┌─ Extracted material
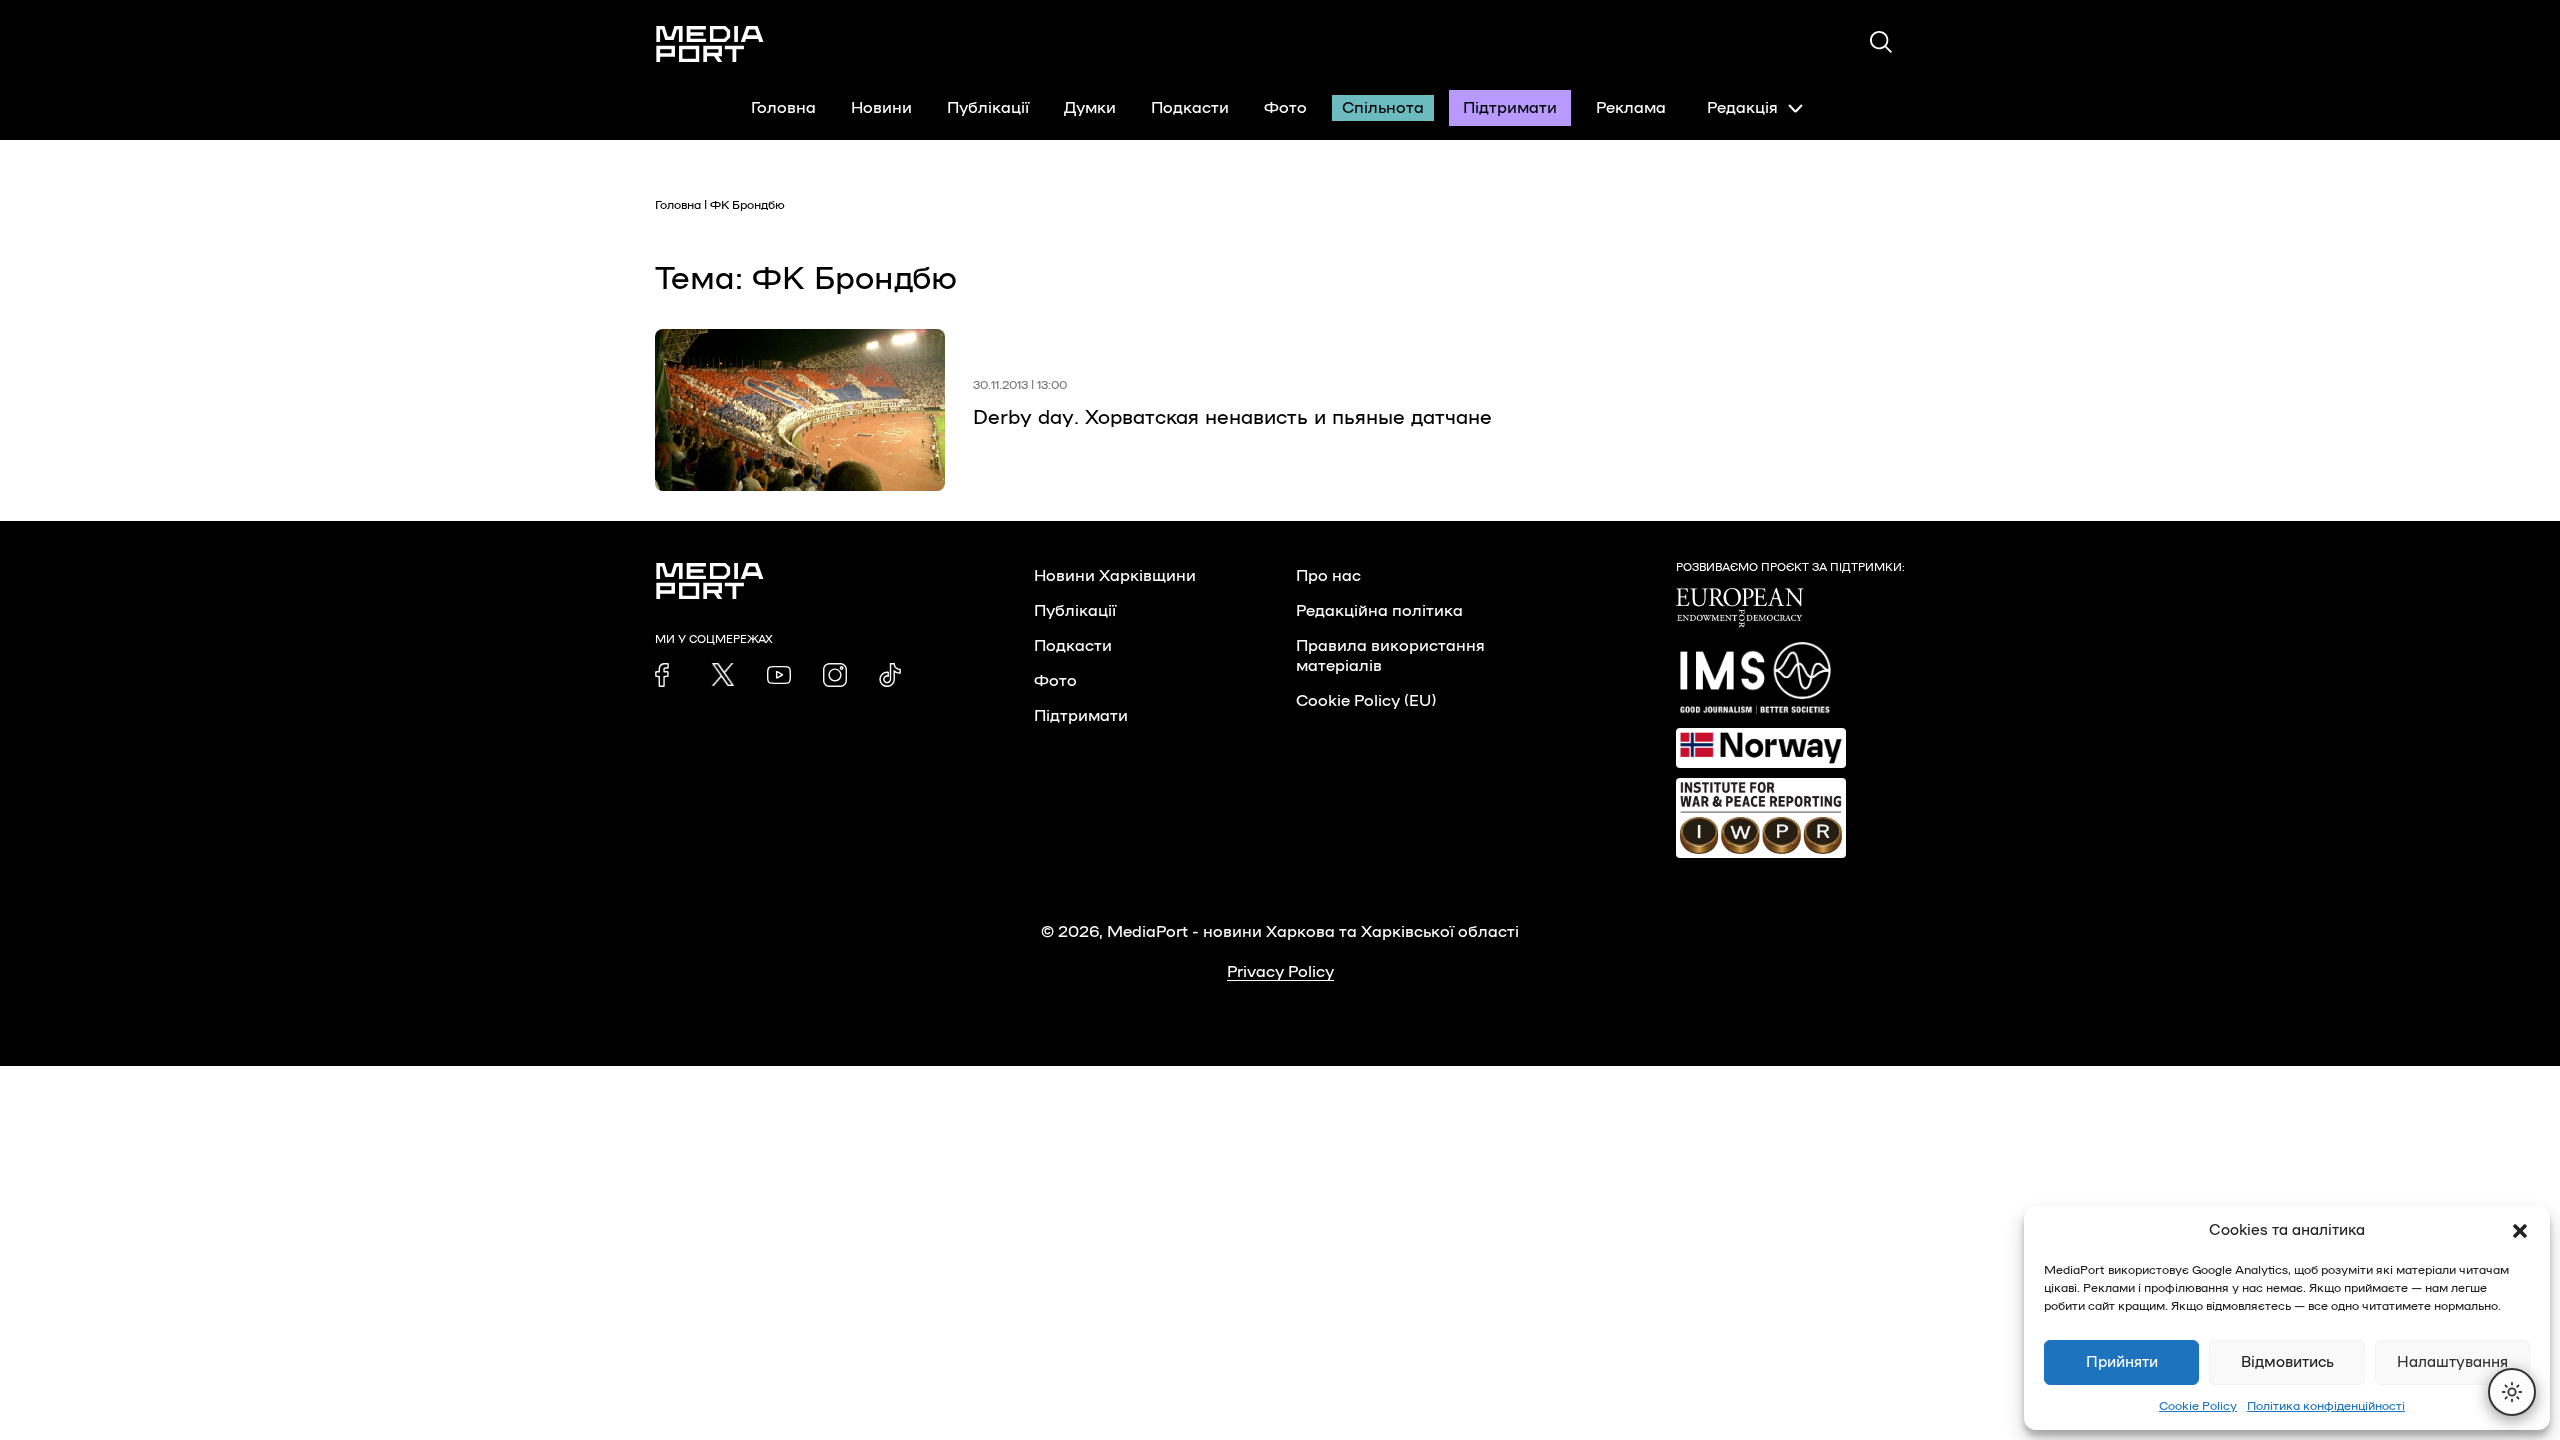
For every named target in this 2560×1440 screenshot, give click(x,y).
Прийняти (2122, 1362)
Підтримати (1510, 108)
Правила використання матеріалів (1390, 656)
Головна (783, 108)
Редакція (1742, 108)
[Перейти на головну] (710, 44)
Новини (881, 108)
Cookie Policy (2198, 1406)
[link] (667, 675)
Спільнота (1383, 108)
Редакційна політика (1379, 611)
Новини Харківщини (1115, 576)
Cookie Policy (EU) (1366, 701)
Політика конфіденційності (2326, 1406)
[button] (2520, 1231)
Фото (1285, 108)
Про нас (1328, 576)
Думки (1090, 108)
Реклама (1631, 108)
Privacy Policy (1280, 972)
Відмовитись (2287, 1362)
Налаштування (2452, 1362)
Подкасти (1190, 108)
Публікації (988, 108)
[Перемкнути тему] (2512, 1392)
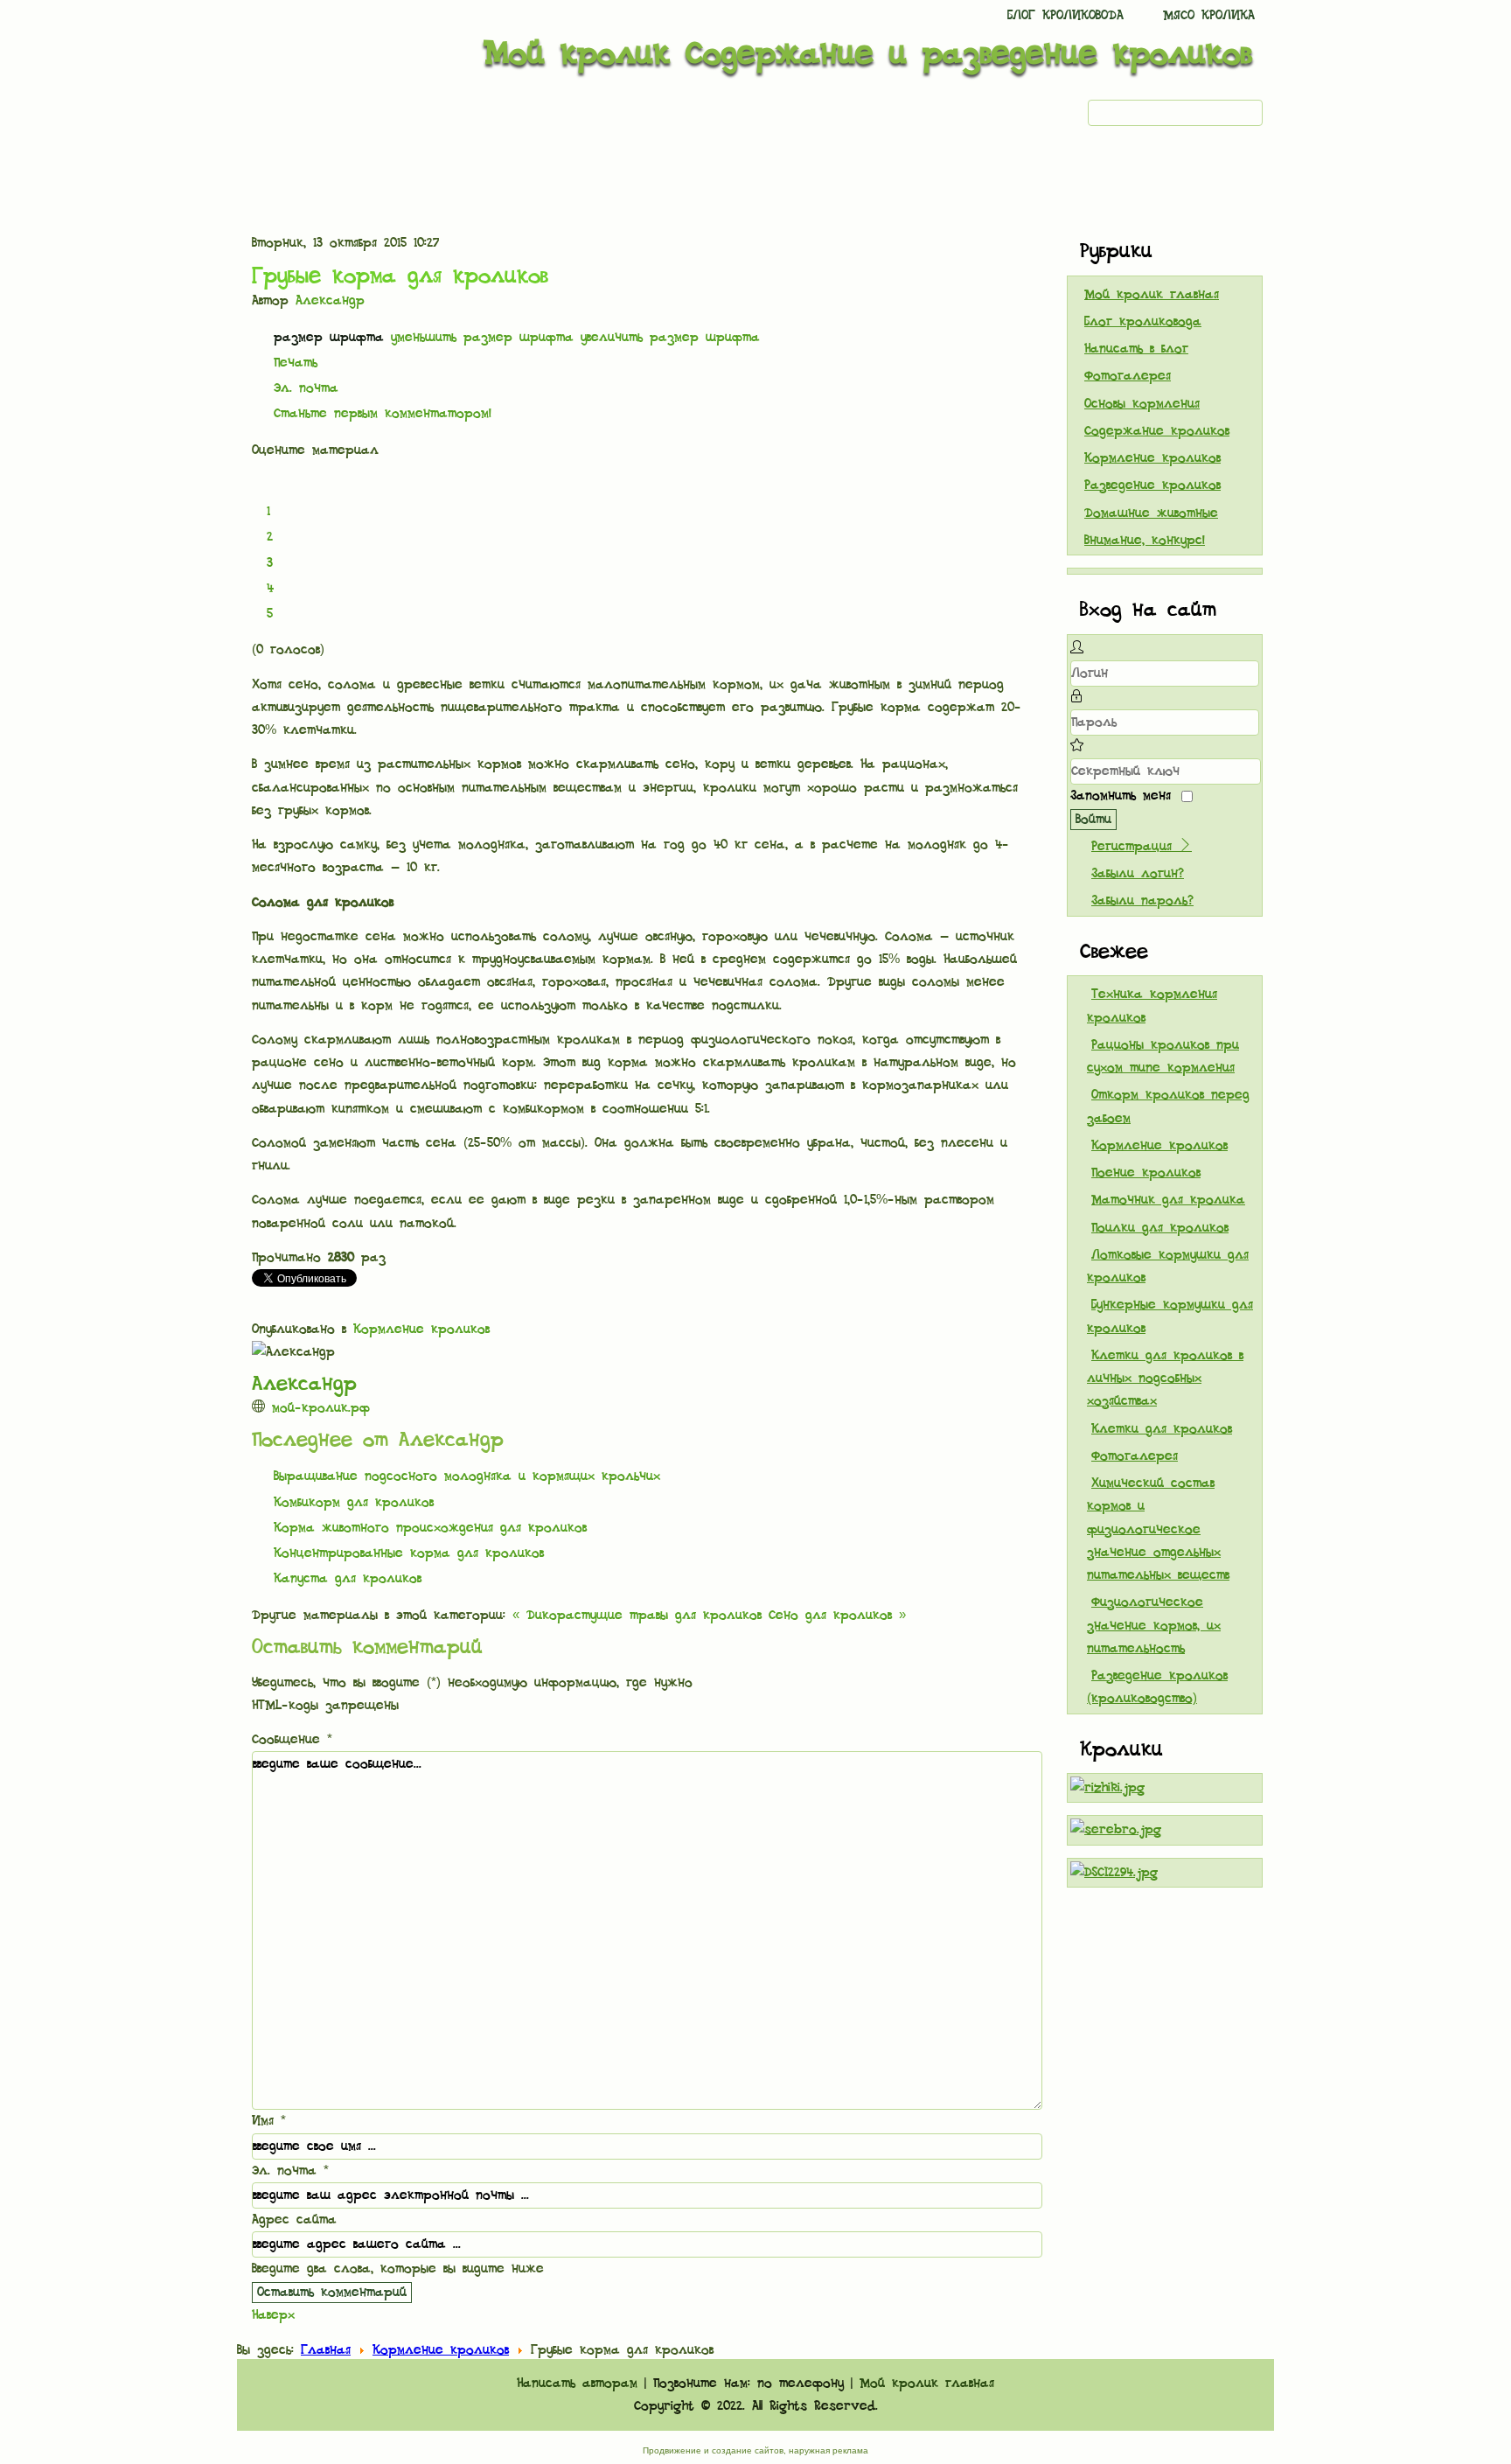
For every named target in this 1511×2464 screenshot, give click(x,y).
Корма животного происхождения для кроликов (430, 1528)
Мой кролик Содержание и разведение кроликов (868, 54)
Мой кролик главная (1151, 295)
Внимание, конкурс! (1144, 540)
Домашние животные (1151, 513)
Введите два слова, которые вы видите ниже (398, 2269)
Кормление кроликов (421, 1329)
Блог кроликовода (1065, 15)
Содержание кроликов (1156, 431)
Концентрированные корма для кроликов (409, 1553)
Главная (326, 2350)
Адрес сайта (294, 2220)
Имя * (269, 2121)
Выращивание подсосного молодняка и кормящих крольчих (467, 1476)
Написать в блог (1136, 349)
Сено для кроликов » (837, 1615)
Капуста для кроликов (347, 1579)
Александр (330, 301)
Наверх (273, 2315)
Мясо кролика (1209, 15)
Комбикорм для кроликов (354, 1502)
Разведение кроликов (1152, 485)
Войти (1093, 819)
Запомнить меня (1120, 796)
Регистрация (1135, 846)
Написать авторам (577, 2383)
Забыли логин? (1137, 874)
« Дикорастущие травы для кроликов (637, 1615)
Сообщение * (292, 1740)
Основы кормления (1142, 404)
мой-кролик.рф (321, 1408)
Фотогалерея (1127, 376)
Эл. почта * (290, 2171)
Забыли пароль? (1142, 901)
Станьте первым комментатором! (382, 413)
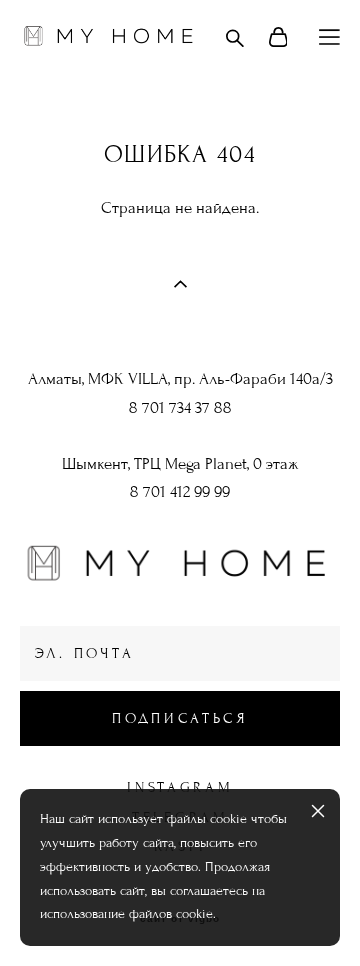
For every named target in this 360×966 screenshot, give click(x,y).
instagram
└─
▶ _Your task_
From the line containing "Домашние животные (1151, 513)" through the last line of the records, both included, output those lines exactly and nothing else; skip the pictures.

▶ _Solution_
Домашние животные (1151, 513)
Введите два слова, которые вы видите ниже (398, 2269)
Кормление кроликов (421, 1329)
Блог кроликовода (1065, 15)
Содержание кроликов (1156, 431)
Концентрированные корма для кроликов (409, 1553)
Главная (326, 2350)
Адрес сайта (294, 2220)
Имя * (269, 2121)
Выращивание подсосного молодняка и кормящих крольчих (467, 1476)
Написать в блог (1136, 349)
Сено для кроликов » (837, 1615)
Капуста для кроликов (347, 1579)
Александр (330, 301)
Наверх (273, 2315)
Мясо кролика (1209, 15)
Комбикорм для кроликов (354, 1502)
Разведение кроликов (1152, 485)
Войти (1093, 819)
Запомнить меня (1120, 796)
Регистрация (1135, 846)
Написать авторам (577, 2383)
Забыли логин? (1137, 874)
« Дикорастущие травы для кроликов (637, 1615)
Сообщение * (292, 1740)
Основы кормления (1142, 404)
мой-кролик.рф (321, 1408)
Фотогалерея (1127, 376)
Эл. почта * (290, 2171)
Забыли пароль? (1142, 901)
Станьте первым комментатором! (382, 413)
For every named target in this 360×966 screenshot, give click(x,y).
instagram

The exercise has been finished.